Na kierunku na południe od Wełykiej Nowosiłki, skąd docelowo można pójść albo na Berdiańsk, albo na Mariupol, ukraińskie wojska podeszły pod Pryjutne (do Mariupola jest stąd 97 km, do Berdiańska106 km – w linii prostej oczywiście). Z kolei po zachodniej stronie frontu, gdzie ukraińskie wojska nacierają w kierunku na Melitopol, według doniesień pewnego rosyjskiego milblogera opanowały one lasek na północny wschód od miejscowości Robotyne. I należy zapewne oczekiwać, że niedługo zaczną się o nią walki. Ten sam milbloger pisze, że co prawda fortyfikacje są imponujące, ale jeśli Rosjanie będą ponosić straty w takim tempie, to niedługo nie będzie komu w nich walczyć.
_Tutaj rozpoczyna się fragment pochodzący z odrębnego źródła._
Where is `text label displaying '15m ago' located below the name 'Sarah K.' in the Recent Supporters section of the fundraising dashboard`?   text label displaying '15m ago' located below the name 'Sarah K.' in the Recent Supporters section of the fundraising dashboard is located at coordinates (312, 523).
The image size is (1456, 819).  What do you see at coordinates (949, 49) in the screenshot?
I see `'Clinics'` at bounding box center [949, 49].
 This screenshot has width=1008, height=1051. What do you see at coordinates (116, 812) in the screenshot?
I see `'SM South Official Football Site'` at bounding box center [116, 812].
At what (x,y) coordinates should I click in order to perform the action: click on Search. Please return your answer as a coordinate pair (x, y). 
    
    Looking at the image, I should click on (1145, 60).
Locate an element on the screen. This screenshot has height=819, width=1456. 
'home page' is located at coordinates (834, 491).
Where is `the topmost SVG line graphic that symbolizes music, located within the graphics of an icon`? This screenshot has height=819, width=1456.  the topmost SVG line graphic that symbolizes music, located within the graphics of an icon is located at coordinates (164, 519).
Niestety, o to można się na razie nie martwić. Wczoraj w Mariupolu zaobserwowano dwa duże konwoje z wojskiem, zapewne z poborowymi. Jeden kierował się na północ, a drugi na północny zachód, więc nietrudno się domyślić, że jechały na oba kierunki ukraińskiego natarcia, wioząc świeże „mięso armatnie”. Podobno codziennie Rosjanie ściągają z więzień nawet do 1 tys. skazańców, których po krótkim przeszkoleniu ładują na front bez żadnych ogródek. Ściąga się ich i innych prawem kaduka, bo przecież żadnej mobilizacji nie ma. Po kolejnych wojskowa policja (żandarmeria) jeździ do szpitali i jak są już wyleczeni (choć bez rehabilitacji), to wracają do walki. Szanse na przeżycie mają niewielkie, ale cóż – cały naród popiera przecież tę wojnę.
Trwa wzajemne atakowanie celów położonych w głębi obrony.